I was a great liar - I think I was, because I did it a lot and rarely got caught. At one time, first class after lunch was Geometry, and as I always got 100%, I didn't feel guilty about missing it. I'd go downtown at lunchtime (did we have permission? I don't remember) and look at the new sheet music in Palings and put sixpence in the jukebox at Florian's Cafe to hear "Green Door" one more time (a great sacrifice, as my pocket money was one shilling a week) and be back in time for the next period. One Monday, I was loitering outside a chemist's window, ogling the ad for sun cream which had a couple of boys in cute swimsuits, when who should appear but Dad. I had forgotten Monday was market day.

"What are you doing here?" he asked, not unreasonably. As I was not briskly walking anywhere, I replied "Oh, I'm picking up a prescription here for one of the Brothers. It's not quite ready yet."

"Well, I'm surprised they don't use (he named the Catholic chemist)."

"Yes, me too," I replied and with that he walked on.

Looking back now, I realise that my education was appalling. In those days, with classes in the fifties and brothers hardly out of their mediocre training or on their last legs, school was all "learn this for the exam" - often by heart. Write it out and memorise it. No time for debate, no questioning allowed. The priests and the brothers were God. The only book I ever read at school (and loved) was Treasure Island. To this day, I have never read Austen, Dickens, H.G Wells, Thackeray and, God forbid, Hemingway or Steinbeck. Great grounding for the future school librarian.

Shakespeare. Intermediate year was Twelfth Night and Leaving Certificate was Hamlet. The girls at St Carthage's Convent mounted their all-girl production of Hamlet and we boys were invited. Helen Larrisey was Hamlet, she was great and it was great, but I can't remember why. We just learnt it for the exam.

At the convent two of the nuns, Mother Carmel and Sister Pascal, were distant relatives of ours. Sister Pascal cooked in the convent and my privilege as a relative of a holy nun was to be allowed to visit her at lunchtime (perhaps this was how I got downtown). I'd return with a pocketful of warm, delicious biscuits, straight out of the oven.

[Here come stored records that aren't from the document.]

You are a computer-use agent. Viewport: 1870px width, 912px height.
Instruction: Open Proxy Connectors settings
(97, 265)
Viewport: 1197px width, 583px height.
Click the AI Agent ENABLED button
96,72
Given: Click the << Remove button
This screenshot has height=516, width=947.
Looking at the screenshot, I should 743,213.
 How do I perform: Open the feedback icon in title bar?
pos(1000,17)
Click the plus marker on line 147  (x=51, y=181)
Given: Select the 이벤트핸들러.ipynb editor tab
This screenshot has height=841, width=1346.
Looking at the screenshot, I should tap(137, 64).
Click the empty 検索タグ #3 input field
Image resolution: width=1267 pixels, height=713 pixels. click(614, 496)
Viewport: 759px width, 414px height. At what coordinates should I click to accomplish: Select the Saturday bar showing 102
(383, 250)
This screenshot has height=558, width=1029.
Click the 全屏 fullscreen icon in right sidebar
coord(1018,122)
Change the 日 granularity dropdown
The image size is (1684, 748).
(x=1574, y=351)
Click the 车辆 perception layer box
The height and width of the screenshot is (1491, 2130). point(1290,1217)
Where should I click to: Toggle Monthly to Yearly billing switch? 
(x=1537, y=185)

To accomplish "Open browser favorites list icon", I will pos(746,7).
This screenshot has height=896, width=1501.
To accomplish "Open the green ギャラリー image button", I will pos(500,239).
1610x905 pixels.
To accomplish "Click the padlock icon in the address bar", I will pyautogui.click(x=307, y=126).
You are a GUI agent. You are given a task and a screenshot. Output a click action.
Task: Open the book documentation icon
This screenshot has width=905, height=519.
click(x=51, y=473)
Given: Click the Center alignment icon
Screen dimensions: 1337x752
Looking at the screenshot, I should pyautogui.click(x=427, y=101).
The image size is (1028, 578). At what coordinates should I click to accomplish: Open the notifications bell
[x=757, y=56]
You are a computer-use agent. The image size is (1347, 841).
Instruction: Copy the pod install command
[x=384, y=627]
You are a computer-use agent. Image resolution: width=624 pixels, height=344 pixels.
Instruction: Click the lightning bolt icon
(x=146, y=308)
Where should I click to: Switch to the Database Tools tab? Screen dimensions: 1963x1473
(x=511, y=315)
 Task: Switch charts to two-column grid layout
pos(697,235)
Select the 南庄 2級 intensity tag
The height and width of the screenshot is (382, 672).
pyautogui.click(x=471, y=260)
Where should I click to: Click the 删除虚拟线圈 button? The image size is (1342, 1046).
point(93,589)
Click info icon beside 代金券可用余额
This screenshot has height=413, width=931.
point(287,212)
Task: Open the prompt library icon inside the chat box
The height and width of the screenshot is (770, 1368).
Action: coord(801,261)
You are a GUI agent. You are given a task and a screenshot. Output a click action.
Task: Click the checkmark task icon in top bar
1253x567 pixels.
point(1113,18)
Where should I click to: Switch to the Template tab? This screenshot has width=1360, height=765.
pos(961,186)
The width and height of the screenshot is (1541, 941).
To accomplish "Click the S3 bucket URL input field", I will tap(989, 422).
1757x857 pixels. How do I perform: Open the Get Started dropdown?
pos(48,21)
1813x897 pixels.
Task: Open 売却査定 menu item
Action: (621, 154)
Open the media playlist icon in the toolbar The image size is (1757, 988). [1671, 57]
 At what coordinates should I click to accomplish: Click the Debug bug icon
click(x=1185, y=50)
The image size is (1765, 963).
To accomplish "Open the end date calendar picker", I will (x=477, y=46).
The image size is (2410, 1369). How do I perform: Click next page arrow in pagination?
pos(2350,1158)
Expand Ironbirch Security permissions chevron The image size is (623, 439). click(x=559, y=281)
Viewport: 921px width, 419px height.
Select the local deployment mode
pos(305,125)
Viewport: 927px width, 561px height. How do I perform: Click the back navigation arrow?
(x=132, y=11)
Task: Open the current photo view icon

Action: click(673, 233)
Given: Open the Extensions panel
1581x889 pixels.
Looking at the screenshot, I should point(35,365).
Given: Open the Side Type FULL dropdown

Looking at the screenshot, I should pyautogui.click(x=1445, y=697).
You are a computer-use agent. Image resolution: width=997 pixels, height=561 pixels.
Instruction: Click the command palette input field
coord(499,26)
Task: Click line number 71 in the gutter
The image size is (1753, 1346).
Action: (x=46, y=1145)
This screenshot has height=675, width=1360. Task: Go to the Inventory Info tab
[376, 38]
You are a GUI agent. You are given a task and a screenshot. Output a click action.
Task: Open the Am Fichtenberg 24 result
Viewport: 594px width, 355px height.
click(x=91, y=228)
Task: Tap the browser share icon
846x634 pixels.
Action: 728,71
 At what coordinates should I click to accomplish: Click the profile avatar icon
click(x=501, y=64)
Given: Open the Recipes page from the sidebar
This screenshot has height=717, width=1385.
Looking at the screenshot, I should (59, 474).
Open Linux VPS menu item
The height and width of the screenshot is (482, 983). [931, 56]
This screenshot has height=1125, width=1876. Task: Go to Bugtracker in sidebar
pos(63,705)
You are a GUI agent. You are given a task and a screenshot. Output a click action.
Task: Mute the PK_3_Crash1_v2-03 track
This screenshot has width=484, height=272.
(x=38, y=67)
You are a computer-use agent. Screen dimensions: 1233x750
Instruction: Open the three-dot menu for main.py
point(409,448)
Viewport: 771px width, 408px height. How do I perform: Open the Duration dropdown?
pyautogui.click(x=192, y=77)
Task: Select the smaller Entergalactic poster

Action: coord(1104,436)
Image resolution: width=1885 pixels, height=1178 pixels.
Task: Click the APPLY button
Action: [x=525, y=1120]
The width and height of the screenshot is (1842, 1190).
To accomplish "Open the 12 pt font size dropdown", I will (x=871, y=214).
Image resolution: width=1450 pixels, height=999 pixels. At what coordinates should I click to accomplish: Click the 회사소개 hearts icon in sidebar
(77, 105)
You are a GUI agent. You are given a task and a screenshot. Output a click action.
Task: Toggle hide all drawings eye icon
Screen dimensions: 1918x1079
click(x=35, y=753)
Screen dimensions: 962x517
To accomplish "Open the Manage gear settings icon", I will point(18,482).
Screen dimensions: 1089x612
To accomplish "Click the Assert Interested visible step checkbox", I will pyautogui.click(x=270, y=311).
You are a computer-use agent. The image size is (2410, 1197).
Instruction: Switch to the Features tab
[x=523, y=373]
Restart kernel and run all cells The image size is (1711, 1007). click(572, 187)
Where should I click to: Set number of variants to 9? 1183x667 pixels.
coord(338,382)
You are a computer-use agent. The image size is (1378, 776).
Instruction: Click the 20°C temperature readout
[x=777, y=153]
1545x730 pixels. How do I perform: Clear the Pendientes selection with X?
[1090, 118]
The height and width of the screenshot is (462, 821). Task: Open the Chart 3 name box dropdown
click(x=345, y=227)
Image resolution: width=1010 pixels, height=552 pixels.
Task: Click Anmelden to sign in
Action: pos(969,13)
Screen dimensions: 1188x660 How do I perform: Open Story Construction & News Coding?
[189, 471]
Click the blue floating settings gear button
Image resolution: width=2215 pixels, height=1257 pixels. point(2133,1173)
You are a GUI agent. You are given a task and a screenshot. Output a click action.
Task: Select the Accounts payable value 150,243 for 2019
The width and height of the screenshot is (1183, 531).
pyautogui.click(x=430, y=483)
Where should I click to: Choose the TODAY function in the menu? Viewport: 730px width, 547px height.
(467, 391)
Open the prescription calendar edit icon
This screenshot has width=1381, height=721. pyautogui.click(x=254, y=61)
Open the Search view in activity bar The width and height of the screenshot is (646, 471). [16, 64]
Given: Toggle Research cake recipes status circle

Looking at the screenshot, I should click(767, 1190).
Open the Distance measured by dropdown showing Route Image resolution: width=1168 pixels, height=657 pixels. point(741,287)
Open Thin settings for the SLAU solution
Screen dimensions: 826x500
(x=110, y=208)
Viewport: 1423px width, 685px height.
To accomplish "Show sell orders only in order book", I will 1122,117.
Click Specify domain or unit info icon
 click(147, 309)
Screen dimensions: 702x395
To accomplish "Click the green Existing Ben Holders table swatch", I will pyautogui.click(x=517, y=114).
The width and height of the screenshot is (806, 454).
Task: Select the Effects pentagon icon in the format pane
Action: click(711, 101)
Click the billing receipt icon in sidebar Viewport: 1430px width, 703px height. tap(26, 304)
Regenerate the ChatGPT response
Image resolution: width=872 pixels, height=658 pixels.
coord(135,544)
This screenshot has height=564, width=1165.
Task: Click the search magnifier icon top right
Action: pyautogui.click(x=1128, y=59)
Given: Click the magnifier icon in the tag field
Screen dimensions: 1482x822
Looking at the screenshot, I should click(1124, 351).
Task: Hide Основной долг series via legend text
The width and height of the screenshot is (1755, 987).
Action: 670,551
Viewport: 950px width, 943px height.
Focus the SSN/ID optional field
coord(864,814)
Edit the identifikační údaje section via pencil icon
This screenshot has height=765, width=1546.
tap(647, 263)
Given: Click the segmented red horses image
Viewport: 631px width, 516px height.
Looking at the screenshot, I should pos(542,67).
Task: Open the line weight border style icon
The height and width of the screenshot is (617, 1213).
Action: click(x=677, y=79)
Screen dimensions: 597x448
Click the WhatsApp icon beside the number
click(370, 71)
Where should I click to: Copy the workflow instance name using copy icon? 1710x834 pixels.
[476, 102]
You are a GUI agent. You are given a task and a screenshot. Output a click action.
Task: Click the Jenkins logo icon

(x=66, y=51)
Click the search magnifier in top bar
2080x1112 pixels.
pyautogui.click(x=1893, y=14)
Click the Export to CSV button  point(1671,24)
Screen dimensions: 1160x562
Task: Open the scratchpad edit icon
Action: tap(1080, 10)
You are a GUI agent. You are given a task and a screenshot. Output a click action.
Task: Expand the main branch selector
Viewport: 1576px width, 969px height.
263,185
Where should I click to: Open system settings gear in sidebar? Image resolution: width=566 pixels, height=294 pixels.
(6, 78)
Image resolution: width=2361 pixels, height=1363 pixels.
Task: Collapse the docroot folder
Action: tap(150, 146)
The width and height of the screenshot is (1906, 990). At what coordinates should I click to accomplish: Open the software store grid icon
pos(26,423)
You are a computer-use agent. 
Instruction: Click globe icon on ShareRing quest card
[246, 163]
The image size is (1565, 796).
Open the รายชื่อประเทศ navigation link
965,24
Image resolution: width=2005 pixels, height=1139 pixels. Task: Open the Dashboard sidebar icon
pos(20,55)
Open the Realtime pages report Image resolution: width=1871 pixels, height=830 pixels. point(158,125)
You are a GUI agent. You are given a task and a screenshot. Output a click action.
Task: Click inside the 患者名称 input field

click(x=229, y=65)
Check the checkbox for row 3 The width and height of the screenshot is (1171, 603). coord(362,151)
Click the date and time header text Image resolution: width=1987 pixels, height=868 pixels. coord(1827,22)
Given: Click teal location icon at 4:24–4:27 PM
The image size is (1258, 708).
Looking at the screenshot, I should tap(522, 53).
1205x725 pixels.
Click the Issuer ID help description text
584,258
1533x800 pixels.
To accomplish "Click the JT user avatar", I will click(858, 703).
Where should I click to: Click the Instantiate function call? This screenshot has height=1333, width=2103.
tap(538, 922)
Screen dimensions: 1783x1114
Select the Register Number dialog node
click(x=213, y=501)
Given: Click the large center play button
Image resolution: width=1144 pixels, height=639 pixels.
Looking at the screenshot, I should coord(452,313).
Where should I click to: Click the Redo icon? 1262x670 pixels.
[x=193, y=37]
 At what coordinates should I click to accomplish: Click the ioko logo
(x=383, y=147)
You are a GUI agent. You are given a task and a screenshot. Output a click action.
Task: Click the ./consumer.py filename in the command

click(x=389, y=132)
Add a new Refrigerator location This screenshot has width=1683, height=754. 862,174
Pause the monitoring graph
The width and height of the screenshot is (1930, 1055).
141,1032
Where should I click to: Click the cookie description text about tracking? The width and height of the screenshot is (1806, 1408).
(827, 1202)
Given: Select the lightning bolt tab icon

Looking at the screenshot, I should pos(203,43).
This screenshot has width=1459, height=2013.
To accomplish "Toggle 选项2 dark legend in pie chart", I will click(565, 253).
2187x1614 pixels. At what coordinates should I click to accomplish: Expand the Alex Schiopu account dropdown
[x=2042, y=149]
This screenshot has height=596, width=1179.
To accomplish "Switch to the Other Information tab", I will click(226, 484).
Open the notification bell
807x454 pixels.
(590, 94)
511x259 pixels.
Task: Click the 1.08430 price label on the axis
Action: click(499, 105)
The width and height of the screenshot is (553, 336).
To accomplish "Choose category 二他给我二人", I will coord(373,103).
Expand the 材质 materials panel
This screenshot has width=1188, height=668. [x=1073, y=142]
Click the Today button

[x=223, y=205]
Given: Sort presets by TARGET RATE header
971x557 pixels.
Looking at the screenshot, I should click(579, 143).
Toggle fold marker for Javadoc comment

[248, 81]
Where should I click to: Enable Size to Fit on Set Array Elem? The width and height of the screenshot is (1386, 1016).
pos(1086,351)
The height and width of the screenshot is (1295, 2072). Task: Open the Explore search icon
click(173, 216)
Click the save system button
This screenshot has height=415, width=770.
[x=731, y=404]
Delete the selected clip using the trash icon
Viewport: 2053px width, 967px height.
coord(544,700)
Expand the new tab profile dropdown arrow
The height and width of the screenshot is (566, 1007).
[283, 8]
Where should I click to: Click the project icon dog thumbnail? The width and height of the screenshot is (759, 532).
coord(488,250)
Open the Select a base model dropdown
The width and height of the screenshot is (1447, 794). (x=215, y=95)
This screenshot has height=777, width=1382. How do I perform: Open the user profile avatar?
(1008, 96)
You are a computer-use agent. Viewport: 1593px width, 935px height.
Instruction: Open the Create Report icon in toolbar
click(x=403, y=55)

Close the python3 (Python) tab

I was very much the class wimp - hopeless at sport, but good at running. These days I'd have been a victim of gay-bashing, but none of us knew anything of that. I won my spurs by being the class clown and bashing out the Black and White Rag and hits of the day on the classroom piano at lunchtime. "Please sir, can we go in and listen to Hugh on the piano?" I was never game to ask myself.

And yet, as I said at the beginning, I loved school. Each year I'd think, this is great, better than last year. I can only put it down to having nothing better to compare it with. By the Year Five (Leaving Certificate) we were a class of only six. Most boys left at Intermediate to work on the farms or get jobs in town. We had a considerable camaraderie in my final year, a headmaster, Br Emile, who was young, handsome, decent and manly, and a charming old English teacher, Br Fergus, who tried to instil a love of literature in us, but it was too late. (As a precursor to the cryptic crossword freak I have become, I worked out that our surnames spelt SOMBRE - Smith, O'Keefe, McDonald, Buckley (he was still topping the class), Rayner and Everingham.)

Then we sat the Leaving Certificate exam at Richmond River High School, being forewarned not to put JMJ at the top of the page, or they would know we were Catholics. Our school years were done. I had just turned sixteen.